Voir Gravity après tout le tapage qui a été fait autour du film, c’est comme perdre son pucelage après avoir bouffé du porno pendant des années de manière intensive. Quelle que soit la qualité finale, on est toujours un peu gêné.
Cette entrée en matière manque certes de subtilité, je vous l’accorde volontiers, mais l’acuité de l’image n’en est pas moins exacte.
Gravity a fait les choux gras de la presse et des amateurs de toutes sortes. Qu’en est-il vraiment ?
Gravity est un film avant tout esthétique. Il vous propose probablement les plus belles images que vous ayez vues depuis au moins… longtemps. C’est magnifique. Les plans déchirent la rétine, ils vous scotchent au canapé en même temps qu’ils vous soufflent et vous font fermer votre grande gueule de pseudo intello qui veut raconter qu’il a vibré comme jamais en restant assis sur du Skaï.
Vous êtes dans l’espace, les plans sont splendides. C’est surprenant, sublime, intéressant. Vous êtes happés, vous en redemandez.
La réalisation et les événements viennent enrober ce joyaux d’une étoffe de grande classe. Le déroulement crée un vrai suspense né de l’inédit, de la différence. On est dans l’espace, et ça fout les jetons.
Mais un écrin, aussi extraordinaire soit-il (et ici, il l’est), ne demeure qu’un écrin. Un film ne peut se contenter de n’être qu’un assemblage de trouvailles, même géniales, un mix réussi d’effets visuels époustouflants sur une ambiance sonore originale et réussie, tant dans les musiques (malgré leur trop grande présence), épiques, que les bruitages et l’organisation du son de manière générale.
Un jour, quelqu’un a dit que pour réussir un film, il fallait trois éléments : une bonne histoire, une bonne histoire et une bonne histoire. C’est là que le bât blesse. On n’accroche pas aux enjeux des deux personnages.
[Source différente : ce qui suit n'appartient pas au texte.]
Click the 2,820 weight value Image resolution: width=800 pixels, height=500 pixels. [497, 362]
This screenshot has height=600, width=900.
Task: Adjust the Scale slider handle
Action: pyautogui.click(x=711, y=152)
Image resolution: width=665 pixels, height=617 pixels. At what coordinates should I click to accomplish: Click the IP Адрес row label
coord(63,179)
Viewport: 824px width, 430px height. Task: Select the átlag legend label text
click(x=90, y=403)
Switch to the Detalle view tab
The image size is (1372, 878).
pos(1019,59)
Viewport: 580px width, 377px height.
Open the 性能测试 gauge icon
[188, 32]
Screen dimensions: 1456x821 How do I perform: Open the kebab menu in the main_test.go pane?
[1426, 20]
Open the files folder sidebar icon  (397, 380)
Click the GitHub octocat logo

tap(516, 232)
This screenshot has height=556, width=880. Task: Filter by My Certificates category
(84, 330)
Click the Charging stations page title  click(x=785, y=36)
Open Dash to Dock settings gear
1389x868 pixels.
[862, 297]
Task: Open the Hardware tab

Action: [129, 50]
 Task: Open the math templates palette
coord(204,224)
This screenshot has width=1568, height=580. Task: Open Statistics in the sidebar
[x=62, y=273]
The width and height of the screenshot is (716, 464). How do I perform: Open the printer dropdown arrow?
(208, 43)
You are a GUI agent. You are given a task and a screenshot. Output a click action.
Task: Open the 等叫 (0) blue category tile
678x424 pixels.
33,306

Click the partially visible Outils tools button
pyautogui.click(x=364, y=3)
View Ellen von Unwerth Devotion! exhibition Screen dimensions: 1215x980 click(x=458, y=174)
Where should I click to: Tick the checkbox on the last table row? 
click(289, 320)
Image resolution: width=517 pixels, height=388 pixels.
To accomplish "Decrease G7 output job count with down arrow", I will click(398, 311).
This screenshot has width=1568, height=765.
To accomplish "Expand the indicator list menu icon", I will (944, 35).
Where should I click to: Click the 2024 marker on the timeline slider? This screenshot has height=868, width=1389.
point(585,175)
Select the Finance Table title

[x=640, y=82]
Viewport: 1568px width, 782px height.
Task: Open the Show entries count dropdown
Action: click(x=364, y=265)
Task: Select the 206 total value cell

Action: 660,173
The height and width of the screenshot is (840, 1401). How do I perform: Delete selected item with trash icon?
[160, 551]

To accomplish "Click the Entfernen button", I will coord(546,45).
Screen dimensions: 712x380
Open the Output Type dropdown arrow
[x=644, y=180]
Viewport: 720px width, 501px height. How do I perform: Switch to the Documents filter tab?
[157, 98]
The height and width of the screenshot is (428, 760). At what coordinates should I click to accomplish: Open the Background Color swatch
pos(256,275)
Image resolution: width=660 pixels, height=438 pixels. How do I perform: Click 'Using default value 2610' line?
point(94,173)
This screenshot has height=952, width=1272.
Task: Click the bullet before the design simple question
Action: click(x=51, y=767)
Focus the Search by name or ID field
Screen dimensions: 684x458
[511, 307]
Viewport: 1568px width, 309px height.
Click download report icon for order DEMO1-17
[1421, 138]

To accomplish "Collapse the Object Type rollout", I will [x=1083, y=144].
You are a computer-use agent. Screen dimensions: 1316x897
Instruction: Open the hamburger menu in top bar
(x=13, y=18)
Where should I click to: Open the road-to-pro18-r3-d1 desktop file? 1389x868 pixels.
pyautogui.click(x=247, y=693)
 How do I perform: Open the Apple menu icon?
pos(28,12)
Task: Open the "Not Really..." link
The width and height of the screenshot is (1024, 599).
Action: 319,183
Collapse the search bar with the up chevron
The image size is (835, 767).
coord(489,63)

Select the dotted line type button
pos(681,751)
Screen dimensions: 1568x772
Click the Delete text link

Si on se laisse emporter par le frisson, par la sensation d’étranglement, par ces vertiges inconnus que le cadre et les situations provoquent, si on se sent oppressé par ce vide et par ce silence qu’on voudrait, lui, plus présent, on se fout de tout le reste, des raisons, du pourquoi, du comment et de la suite. On voudrait voir les débris faire un tour de plus du cadran, mais Matt et Ryan, leurs histoires perso, ce qui les pousse, tout ça, ça ne sert à rien, c’est moche et c’est mal fait. C’est un peu pédant, tentant de vous tirer une larmichette à la pince monseigneur, mais ça n’a aucune vigueur. C’est aussi ridicule qu’incohérent. Gravity, c’est là qu’il retombe. Les ressorts narratifs qui sont liés aux personnages et à l’histoire tombent à plat, agacent, coupent le rythme, essoufflent le film et le spectateur. Le scénario est plat et le film se bouffe de l’intérieur. Comme un bête blockbuster farci de belles images qui n’a rien à raconter.
Voilà le contrat. Gravity vous propose un voyage. Un voyage dans un endroit que vous ne connaissez pas, dans des circonstances que vous ne vivrez pas, qui vous permettra de voir des choses que vous ne verrez jamais autrement. C’est le deal. Et Gravity et Cuarón remplissent leur part à merveille, parce que Gravity n’est rien d’autre que ça. Un moment fulgurant d’évasion, un truc hyper calibré, hyper travaillé, une baffe de rien. Rien d’autre. Vraiment rien d’autre.